(Data entries)
# # # # #

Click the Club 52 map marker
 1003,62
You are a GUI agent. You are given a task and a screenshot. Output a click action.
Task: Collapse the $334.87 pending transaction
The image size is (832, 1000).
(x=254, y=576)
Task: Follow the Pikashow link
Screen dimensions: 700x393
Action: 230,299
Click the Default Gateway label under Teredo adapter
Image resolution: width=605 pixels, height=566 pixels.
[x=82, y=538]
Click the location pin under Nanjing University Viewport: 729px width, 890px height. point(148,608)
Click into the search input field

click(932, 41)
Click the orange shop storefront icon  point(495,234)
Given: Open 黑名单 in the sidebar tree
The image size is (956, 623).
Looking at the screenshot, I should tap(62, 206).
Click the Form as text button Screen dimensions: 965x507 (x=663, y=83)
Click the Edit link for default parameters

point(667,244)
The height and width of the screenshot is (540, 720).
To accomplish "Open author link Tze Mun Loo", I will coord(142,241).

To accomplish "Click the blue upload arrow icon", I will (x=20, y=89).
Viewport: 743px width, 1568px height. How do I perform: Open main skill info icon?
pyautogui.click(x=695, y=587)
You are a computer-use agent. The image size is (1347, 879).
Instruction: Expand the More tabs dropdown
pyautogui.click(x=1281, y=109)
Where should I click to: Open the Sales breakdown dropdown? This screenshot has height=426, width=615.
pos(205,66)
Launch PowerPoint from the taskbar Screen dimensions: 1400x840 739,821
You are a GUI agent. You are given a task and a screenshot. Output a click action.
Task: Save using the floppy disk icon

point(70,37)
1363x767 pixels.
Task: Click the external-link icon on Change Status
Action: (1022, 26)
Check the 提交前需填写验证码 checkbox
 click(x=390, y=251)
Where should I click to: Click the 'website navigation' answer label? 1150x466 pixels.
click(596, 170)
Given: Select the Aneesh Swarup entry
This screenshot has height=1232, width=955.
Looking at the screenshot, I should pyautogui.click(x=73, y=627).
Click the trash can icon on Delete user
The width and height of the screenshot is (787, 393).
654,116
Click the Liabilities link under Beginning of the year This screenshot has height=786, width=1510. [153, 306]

# # # # #

# Exercise description:
With the line containing "Click the orange" as the last one, please set down exactly the lines of the records above from their very first line, and nothing more.

# Exercise answer:
Click the Club 52 map marker
 1003,62
You are a GUI agent. You are given a task and a screenshot. Output a click action.
Task: Collapse the $334.87 pending transaction
The image size is (832, 1000).
(x=254, y=576)
Task: Follow the Pikashow link
Screen dimensions: 700x393
Action: 230,299
Click the Default Gateway label under Teredo adapter
Image resolution: width=605 pixels, height=566 pixels.
[x=82, y=538]
Click the location pin under Nanjing University Viewport: 729px width, 890px height. point(148,608)
Click into the search input field

click(932, 41)
Click the orange shop storefront icon  point(495,234)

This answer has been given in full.